«À ceux…»
24 novembre 2014
Le Safe Space ferme le débat.

À ceux qui refusent de parler par crainte d’insulter une minorité. À ceux qui sont contre mais ne proposent rien. À ceux qui veulent inclure tout le monde donc ne laissent personne parler. À ceux qui regrettent d’être privilégiés. À ceux qui détestent tellement la société qu’ils oublient qu’ils en font partie. À ceux pour qui la vie de tous les jours est une bataille politique encore loin d’être gagnée. À ceux qui souhaitent honorer les transsexuels et les Premières Nations un 11 novembre. À ceux qui usent de la violence pour dénoncer la guerre. À ceux qui pensent que l’égalité des sexes commence par des toilettes sans genre attribué. À ceux qui considèrent que le Canada est raciste parce que le «mois de l’histoire des Noirs» est en février, soit le mois le plus court de l’année. À ceux qui veulent l’Égalité mais ne souhaitent ni agir, ni parler. À ceux pour qui Blanc et colon sont encore des synonymes. À ceux qui gueulent pendant une minute de silence. À ceux qui voient en Movember une glorification de l’hyper-masculinité. Bref, à ceux qui voient en l’Espace Sécuritaire (Safe Space, en anglais) non pas un but à atteindre, mais un mode de vie. Laissez moi vous expliquer pourquoi vous avez tort.

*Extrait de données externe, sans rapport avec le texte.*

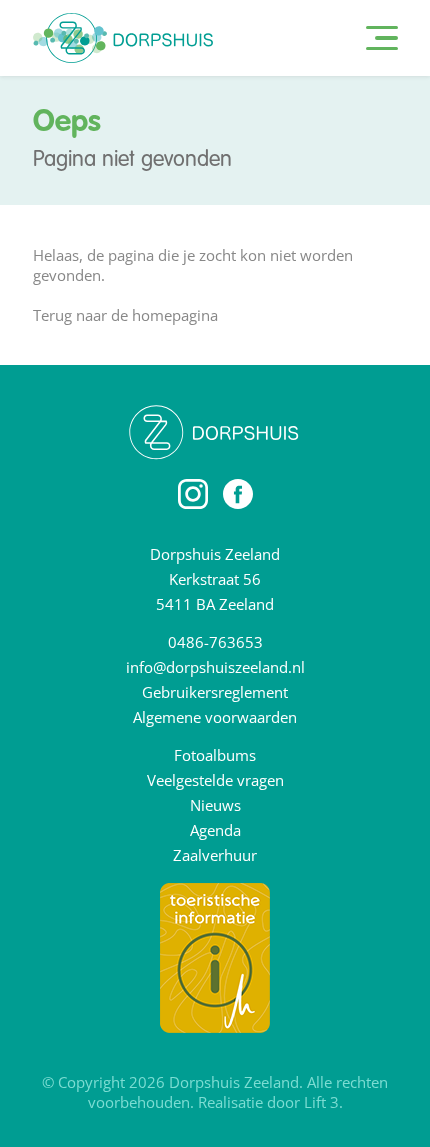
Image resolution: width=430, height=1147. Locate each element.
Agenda (215, 830)
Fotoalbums (215, 755)
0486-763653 (215, 642)
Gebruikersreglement (215, 692)
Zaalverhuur (215, 855)
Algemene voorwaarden (215, 717)
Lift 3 (321, 1102)
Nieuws (215, 805)
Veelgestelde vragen (215, 780)
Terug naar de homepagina (125, 315)
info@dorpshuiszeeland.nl (215, 667)
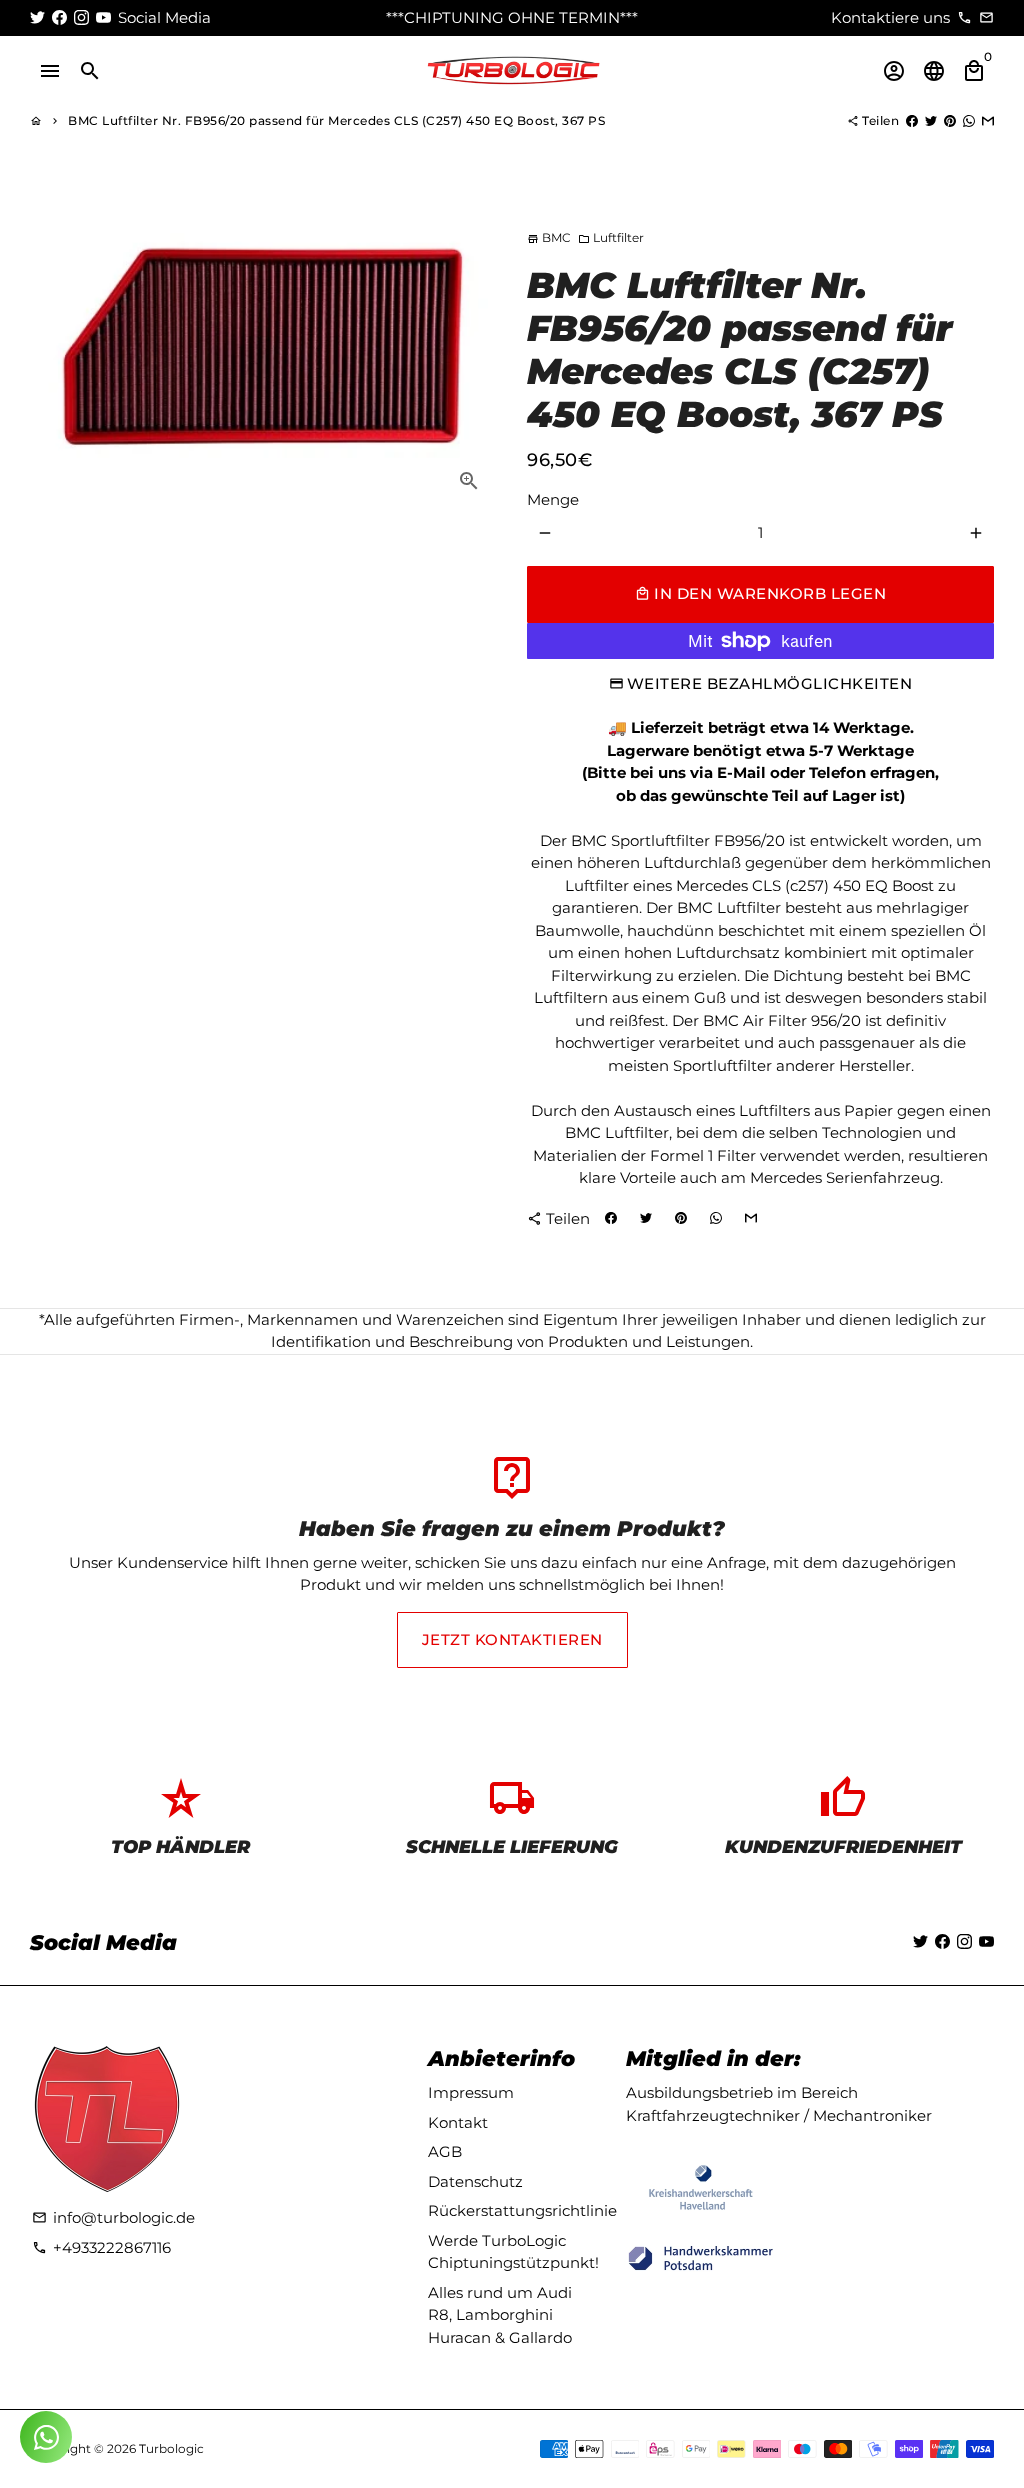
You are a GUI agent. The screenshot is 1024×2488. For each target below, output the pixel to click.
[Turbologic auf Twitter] (37, 17)
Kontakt (458, 2122)
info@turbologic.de (113, 2217)
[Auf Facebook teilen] (912, 120)
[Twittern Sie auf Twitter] (931, 120)
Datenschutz (475, 2181)
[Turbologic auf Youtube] (103, 17)
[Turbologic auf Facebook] (59, 17)
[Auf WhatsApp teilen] (969, 120)
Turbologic (171, 2448)
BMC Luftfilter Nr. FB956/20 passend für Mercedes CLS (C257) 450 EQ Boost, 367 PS (336, 120)
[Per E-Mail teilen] (988, 120)
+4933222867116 (101, 2247)
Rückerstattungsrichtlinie (522, 2210)
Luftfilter (611, 237)
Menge (553, 499)
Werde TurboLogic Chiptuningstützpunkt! (513, 2252)
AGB (445, 2151)
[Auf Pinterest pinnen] (950, 120)
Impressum (471, 2092)
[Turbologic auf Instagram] (81, 17)
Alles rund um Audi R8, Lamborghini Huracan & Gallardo (500, 2315)
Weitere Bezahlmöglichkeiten (770, 683)
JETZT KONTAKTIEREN (512, 1639)
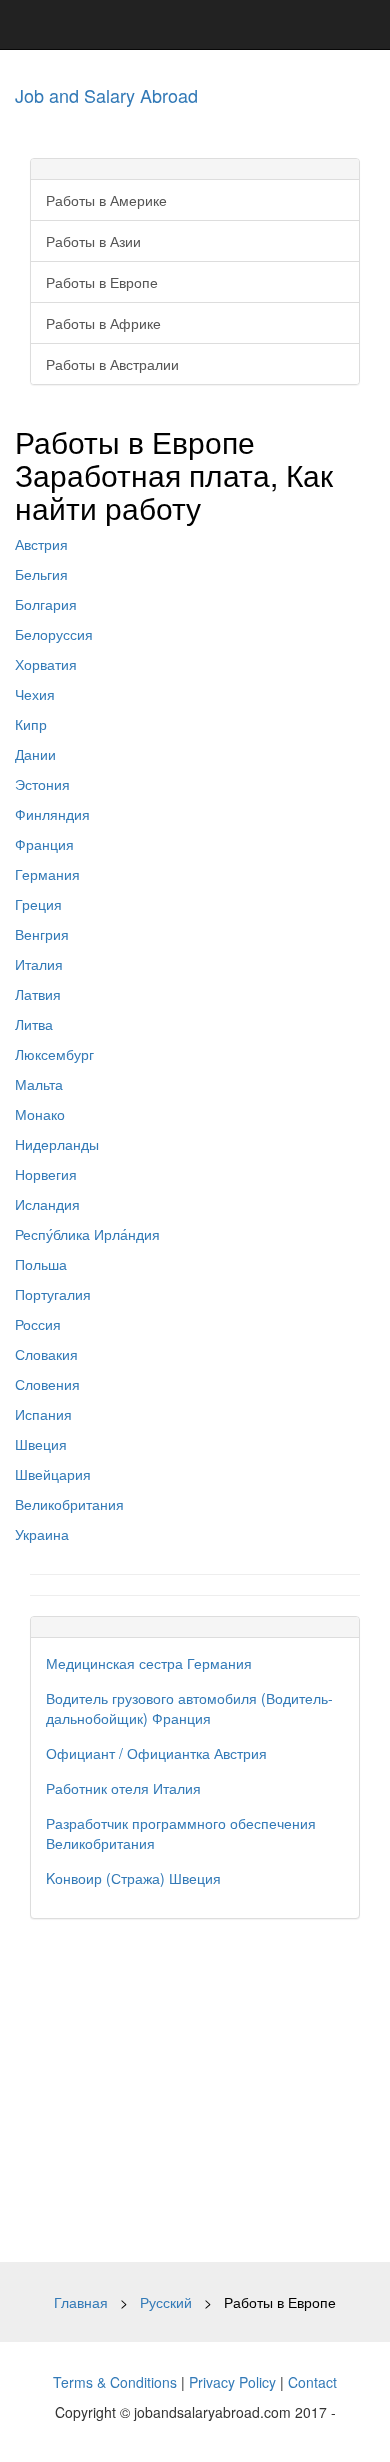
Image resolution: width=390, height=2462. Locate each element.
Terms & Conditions (115, 2382)
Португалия (53, 1294)
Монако (40, 1114)
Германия (47, 874)
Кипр (31, 724)
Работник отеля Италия (123, 1788)
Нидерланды (57, 1144)
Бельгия (41, 574)
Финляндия (52, 814)
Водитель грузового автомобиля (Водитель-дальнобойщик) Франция (189, 1708)
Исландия (47, 1204)
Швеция (41, 1444)
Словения (47, 1384)
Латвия (38, 994)
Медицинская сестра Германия (149, 1663)
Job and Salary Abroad (106, 95)
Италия (39, 964)
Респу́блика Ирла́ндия (87, 1234)
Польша (41, 1264)
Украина (42, 1534)
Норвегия (46, 1174)
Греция (38, 904)
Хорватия (46, 664)
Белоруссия (54, 634)
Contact (312, 2382)
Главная (81, 2302)
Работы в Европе (102, 282)
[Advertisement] (195, 2090)
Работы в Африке (103, 323)
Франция (44, 844)
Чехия (35, 694)
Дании (35, 754)
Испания (43, 1414)
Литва (34, 1024)
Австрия (41, 544)
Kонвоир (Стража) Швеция (133, 1878)
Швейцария (53, 1474)
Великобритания (69, 1504)
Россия (38, 1324)
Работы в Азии (93, 241)
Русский (166, 2302)
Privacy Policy (232, 2382)
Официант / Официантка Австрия (156, 1753)
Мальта (39, 1084)
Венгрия (42, 934)
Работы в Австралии (112, 364)
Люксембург (54, 1054)
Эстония (42, 784)
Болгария (46, 604)
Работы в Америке (106, 200)
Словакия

Le Safe Space, comme il est connu sur le campus de McGill, part d’une excellente intention. Tout le corps étudiant et professoral de l’Université doit non seulement se présenter comme il est, mais doit en être fier. Le jugement identitaire ou politique n’a pas sa place dans une institution hyper-cosmopolite comme la nôtre. Il faut voir l’étudiant avant de voir le juif, l’homo, le bi, le socialiste ou le conservateur. On pourrait aller encore plus loin et clamer que tout le monde est d’abord humain.

L’Association Étudiante de l’Université McGill (AÉUM) a fait de cette politique son char d’assaut. Personne, je dis bien personne, ne pourra souffrir de victimisation. Les blagues racistes et sexistes ne seront pas tolérées. Tu ravaleras tes commentaires déplacés. Quant à ceux un tant soit peu intelligents, ils devront aussi se taire: ils pourraient, par leur réflexion, offenser quelqu’un. Ton opinion n’a point de valeur quand ton prochain se sent agressé.

Aujourd’hui, une logique du respect (que je respecte) a laissé place à une logique du silence pour ne pas manquer d’irrespect (laissez-moi ne plus respecter du tout). Les mots ont une portée si folle, voyez-vous, qu’il faut les bannir.

Par crainte d’insulter, on se tait, on ferme le débat: si vous ne me croyez pas, souvenez-vous de l’Assemblée Générale de l’AÉUM, le 23 octobre dernier. Peu m’importe de savoir si les étudiants sont pour ou contre un soutien officiel de l’AÉUM envers les peuples palestiniens. Je veux un débat, des idées, des discussions. Mais cela est trop dangereux et peut mener à des raideurs. Donc on bloque le système, et les étudiants se départageront sur la question un autre jour. Personne ne sait vraiment quand. Jamais, probablement.

Il semble qu’une frange du corps étudiant craigne aujourd’hui les tensions. Créer des tensions, c’est se diviser entre étudiants. C’est avoir deux points de vue opposés et ne pas réussir à convaincre l’autre. Est-ce grave? Il faut croire que oui. Aujourd’hui, créer des tensions, c’est être raciste, xénophobe, homophobe. Souvent les trois en même temps d’ailleurs.

Ceux qui marchent Safe Space, parlent Safe Space, chantent Safe Space, baisent Safe Space, rêvent Safe Space osent soupeser opinion et personne. Ils choisissent la personne et crachent sur les idées.

Leur prémisse est cependant louable: ils rêvent d’un campus où les désaccords n’existent pas. Ça c’est le bonheur. Et moi, je m’imagine une file humaine, longue de 37 000 étudiants. Ils se tiennent la main, les yeux brillants. Il fait beau. Ils sont tous bâillonnés. Parce qu’un mot de dit, c’est un raciste de plus.